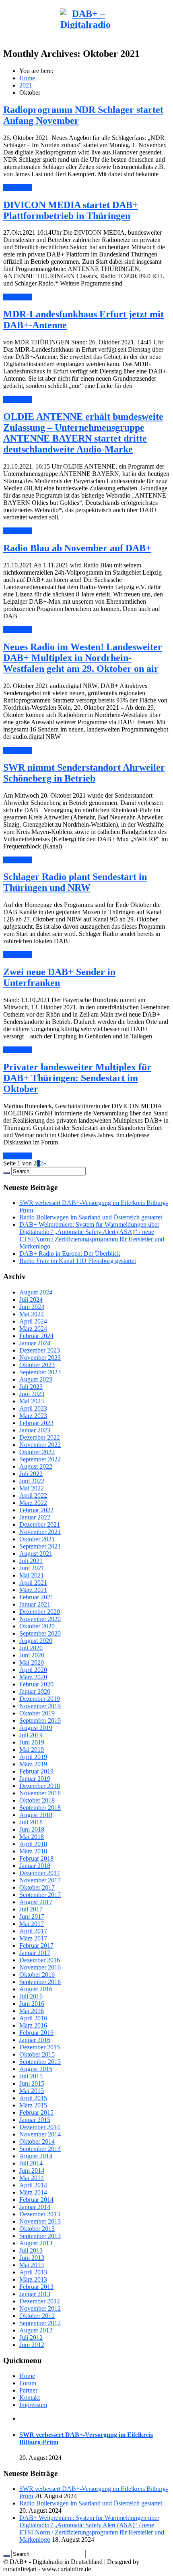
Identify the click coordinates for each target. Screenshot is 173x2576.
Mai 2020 (31, 1662)
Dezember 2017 (39, 1872)
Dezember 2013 (39, 2214)
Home (27, 78)
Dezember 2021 (39, 1524)
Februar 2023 (36, 1422)
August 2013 (35, 2243)
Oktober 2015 (37, 2054)
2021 (25, 85)
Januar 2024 (34, 1343)
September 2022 (40, 1459)
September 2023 (40, 1372)
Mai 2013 (31, 2264)
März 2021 (33, 1589)
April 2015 (33, 2098)
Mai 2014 (31, 2177)
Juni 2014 (31, 2170)
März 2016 (33, 2025)
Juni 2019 (31, 1742)
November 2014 (40, 2134)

---------------

• [Work task] Starting at the line that contains "August 2013 (35, 2243)", return every line through the last one above, exactly as written.

• [Result of this exercise]
August 2013 (35, 2243)
Oktober 2015 (37, 2054)
2021 (25, 85)
Januar 2024 (34, 1343)
September 2022 (40, 1459)
September 2023 (40, 1372)
Mai 2013 (31, 2264)
März 2021 (33, 1589)
April 2015 (33, 2098)
Mai 2014 (31, 2177)
Juni 2014 (31, 2170)
März 2016 (33, 2025)
Juni 2019 (31, 1742)
November 2014 (40, 2134)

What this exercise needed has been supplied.